Il film racconta attraverso una regia curatissima e illuminata il percorso verso la guarigione dalla balbuzie di re “Bertie” (Giorgio VI), duca di York, secondogenito di re Giorgio V e futuro re di Inghilterra, nonché papà della regina Elisabetta.
Cosa mi ha fatto amare più di tutto questo film? Io credo il racconto umano e esistenziale della personale vicenda del re, che trasforma quello che poteva essere un film storico come tanti altri in un film moderno, con un taglio quasi psicoanalitico. Sì, perché il re per guarire dalla balbuzie si affiderà a un estroso e umanissimo logopedista (ce ne fossero tanti di medici così umani), ottimo “psicologo” oltre che esperto di dizione, capace di intercettare con un intuito tanto creativo quanto bizzarro i tesori più nascosti nell’anima del suo rigido e regale paziente, e scatenare il lui una trasformazione profonda, vitale, irreversibile e salvifica.
Il film è moderno nel raccontare attraverso una fotografia emotiva e dialoghi ricchi di diretta intimità la storia personale, famigliare e politica del re, presentandolo come un eroe contemporaneo, portatore di una sua fragilità ma capace, attraverso un lavoro su se stesso duro e coraggioso, di trasformarla in forza morale e intellettuale.

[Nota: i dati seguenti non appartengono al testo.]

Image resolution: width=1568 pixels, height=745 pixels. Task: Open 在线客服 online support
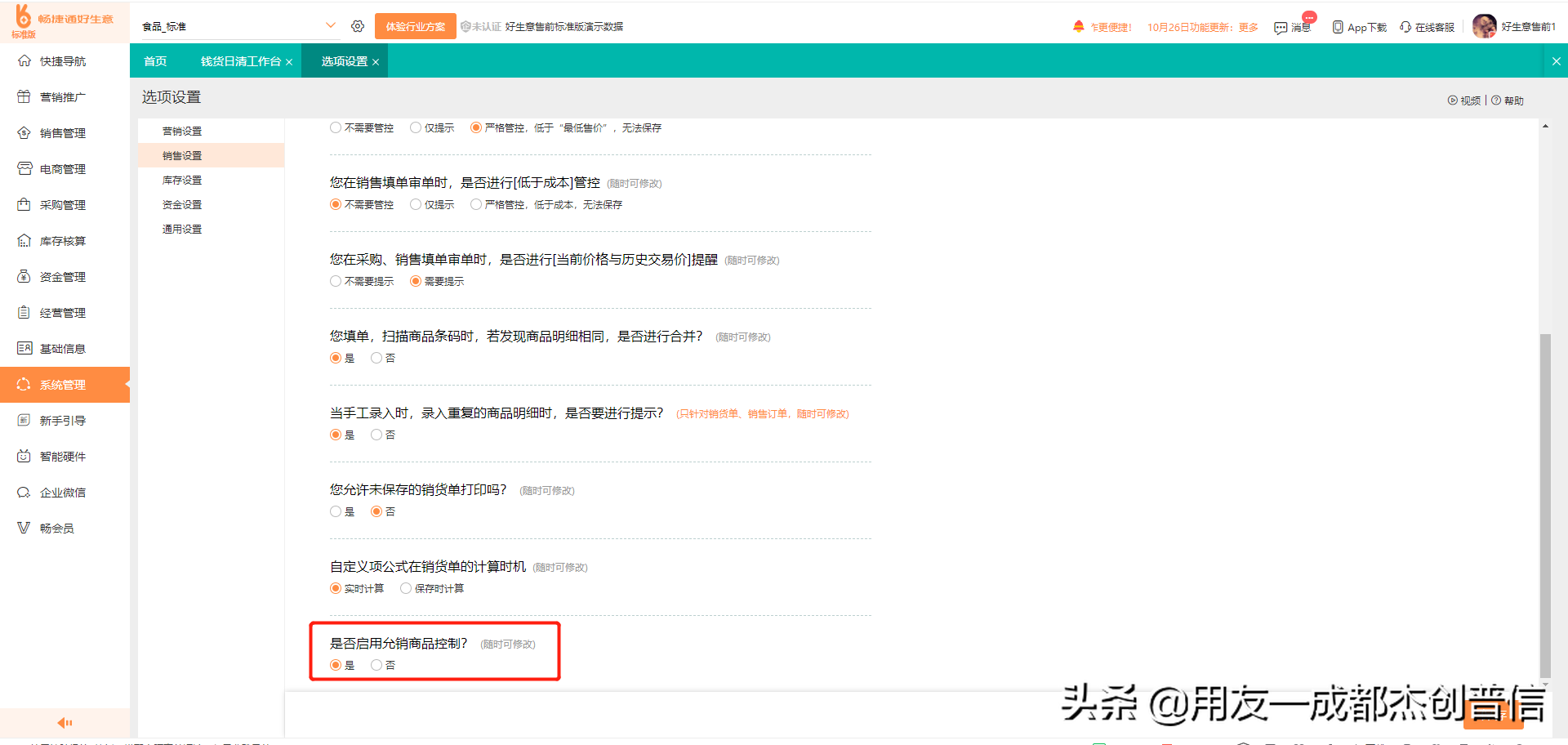click(x=1426, y=26)
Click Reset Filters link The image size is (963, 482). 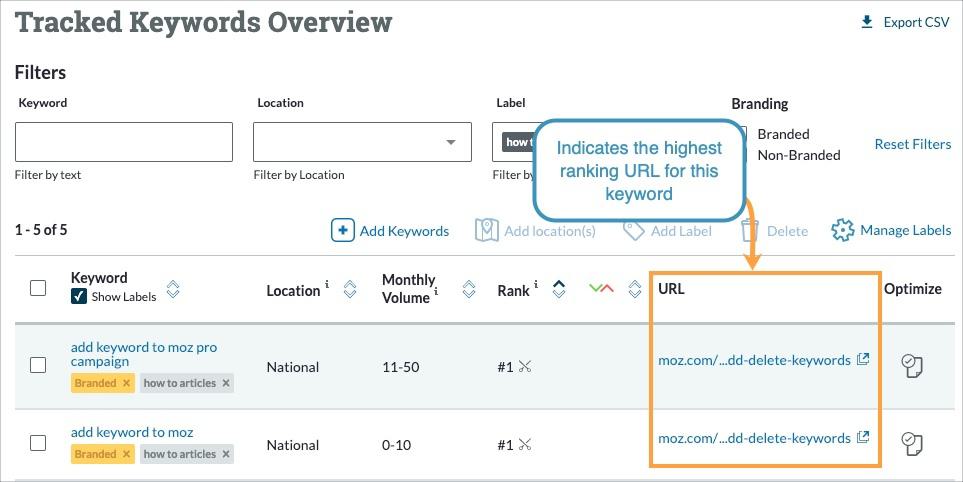[x=912, y=144]
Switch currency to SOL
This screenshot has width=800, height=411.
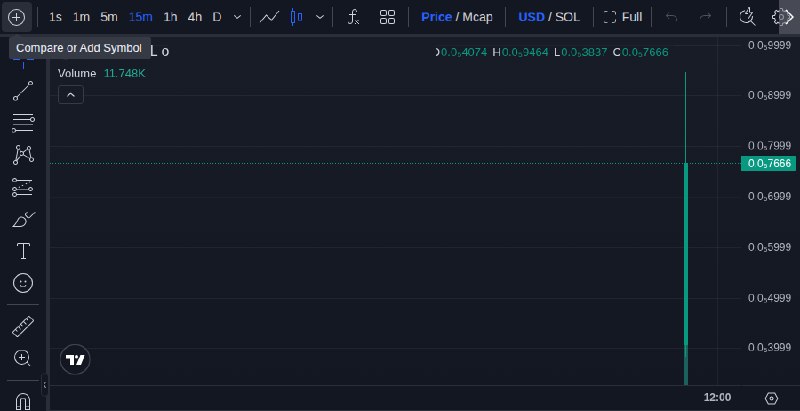pyautogui.click(x=567, y=17)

Grandissima prova di attori: primi tra tutti Colin Firth e Geoffrey Rush, capaci di commuovere senza versare lacrime, asciutti e delicati nel raccontare questa storia di guarigione e di profonda amicizia. Molto convincente nel ruolo della moglie-amica anche Helena Bonham Carter.
NB da non perdere la regina Elisabetta in versione baby.